Pumping water from a submarine aquifer that is connected through a geologic formation to an onshore aquifer could also be risky. Any submarine aquifer would be at least slightly brackish, and pumping could mix the waters, which might reduce the freshness of the land aquifer. Modeling also suggests that excessive pumping of offshore reservoirs could drain the onshore water supplying them and even lead to land subsidence.
Between September 2019 and September 2020 researchers using CSEM sensing showed that brackish groundwater within the San Diego Formation, a big underground supply of water for the city, was connected to a submarine aquifer offshore by Coronado Island. Yet the geology of the region is complex, with a number of faults, which could make tapping a submarine aquifer seem less worthwhile. The U.S. West Coast has many geologic faults that could channel groundwater offshore but that could also allow saltwater intrusion onshore if there were excessive pumping. This would seem to be the case for San Diego.
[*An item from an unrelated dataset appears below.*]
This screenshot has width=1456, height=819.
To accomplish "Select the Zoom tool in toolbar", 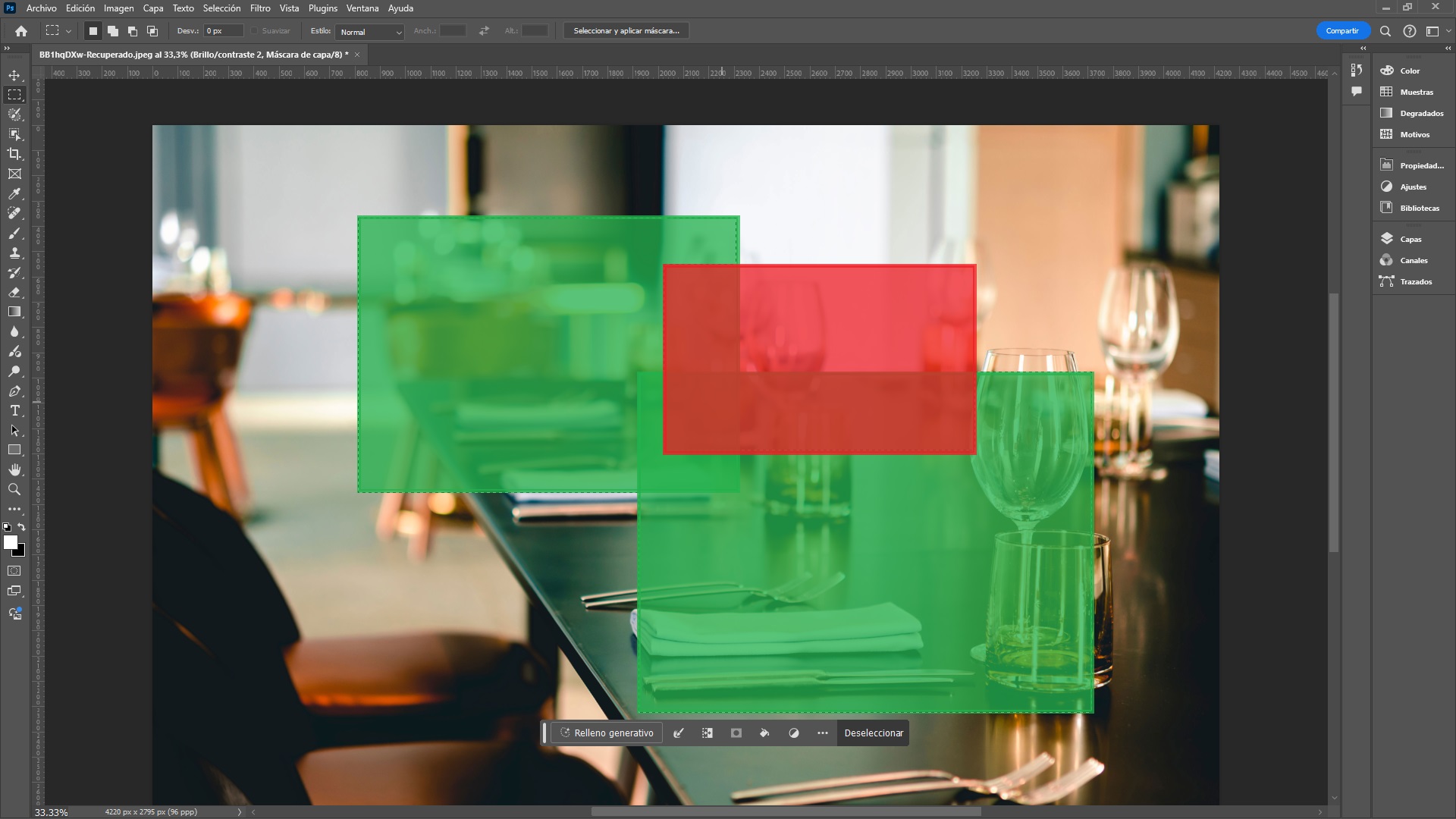I will 14,488.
All municipalities have a water-supply strategy, usually involving a range of potable water sources, as well as conservation. Some water-stressed regions, including some entire countries, are already desalinating seawater. The process is expensive and, if the machinery is powered by fossil fuels, emits greenhouse gases. Before a locality considered drilling for submarine fresh water, it might consider groundwater that had been dismissed in the past because it was brackish; it might be less salty than the submarine aquifer. San Diego and El Paso, Tex., are already desalinating brackish groundwater. Another issue could be which country has the right to draw from an offshore aquifer that lies across an ocean boundary between two adjacent nations.
Conservation is also important. Everything on Earth's continents and oceans is connected. Onshore groundwater that flows through the subsurface and offshore brings nutrients and chemicals that sustain delicate marine communities in places along the continental slope. We cannot yet predict the environmental consequences of using offshore groundwater as a resource.
Scientists have confirmed only a small number of submarine freshwater aquifers. There could be many more—small, large, refreshed by groundwater or isolated by ice ages. Community efforts are springing up, particularly in Europe, to explore the possibilities. More surveys will gradually solve the mystery—and reveal more surprises. Mapping in 2022 in the Mediterranean Sea around Malta showed an offshore reservoir probably fed by onshore groundwater. The data and modeling concluded that there may be one cubic kilometer of fresh water offshore, enough to supply the population of the Maltese Islands for 75 years. But the modeling also showed that climate change will lessen future rainfall there, reducing offshore groundwater by 38 percent over the next 80 years or so.
We have a lot to learn. Drilling south of Martha's Vineyard next year will tell us much more about how stores of fresh water under land and sea might connect. The more we investigate, the more we will understand about how these hidden treasures are formed, and the better we will be able to predict where we might find them.